The question facing our city, however, is not whether or not to bring back the Sonics. Such a question appears to rest squarely in the hands of the NBA. Instead, the city is in the process of determining where to allow development of a sports and entertainment arena that could one day be home to a professional basketball team and also serve as a home to professional hockey and marquee entertainment events.
At the moment, multiple private groups are competing for the opportunity. One group is targeting a SoDo neighborhood location and others are focused on Seattle Center.
According to Surratt, the mayor’s office believes “this market can only handle one facility.” The competition is heating up and the outcome won’t just impact sports fans.
The arena, wherever it is located, is expected to host 200 event nights. Currently, Key Arena draws roughly 13,000 spectators for marquee concerts. However, a SoDo arena or renovated Key Arena could play host to a combined 82 NBA/NHL games with 17,000 spectators or more, in addition to drawing more big-name musical talents.
Many tech companies will see an impact of the chosen arena location on their ability to acquire and retain top talent because their workers will find quality of life affected by the city’s decision.
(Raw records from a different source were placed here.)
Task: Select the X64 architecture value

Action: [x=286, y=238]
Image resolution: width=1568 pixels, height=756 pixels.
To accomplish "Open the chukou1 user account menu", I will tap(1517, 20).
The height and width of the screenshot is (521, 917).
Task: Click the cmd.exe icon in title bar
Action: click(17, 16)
Whether the effect is positive or negative depends on how many of the events one plans to attend.
There is clearly an increasing concentration of tech workers in the area surrounding Seattle Center. With Expedia relocating to an Interbay campus and companies such as Google and Facebook rapidly expanding their South Lake Union presence, there are an expanding number of commuters through an already stressed corridor.
A Key Arena location could be bad news for the evening commute, according to Seattle Transit Blog editor Martin Duke. “People trying to commute out of the Seattle Center area … that’s already a really bad car environment. I think it will get worse with people coming into games.”
However, a Key Arena location can be a boon to South Lake Union tech workers hoping to attend events themselves or entertain clients at the arena. Scott Kubly, the director of SDOT, believes that those visiting the arena from Westlake station or South Lake Union offices will find “a lot of places to eat and drink as you are walking through.” Though workers can access the proposed SoDo arena location via light rail, both Kubly and Duke noted the half mile walk from the station to the arena could deter some.
Ultimately, the impact of an arena on your life depends on where you work, where you live, and the events you would attend. I devoted an entire season of Seattle Growth Podcast to bring richer insight into how a return of the Sonics and the location of their home arena would affect you and life in this city.
Seattle City Council is in the process of holding monthly meetings to determine which arena proposal to support. Their decision will affect how you and your employees access premier concert and sporting events. For many of you, the arena location will also affect your evening commute. These two aspects of quality of life can influence talent acquisition and retention, which are the lifeblood of successful organizations.
Get informed about how their decision will affect you. Then have your voice be heard on Sonic Boom Day, April 17. The time is now to join the conversation about the future of Seattle. Your company’s success is tied to the attractiveness of Seattle as a place to live and work.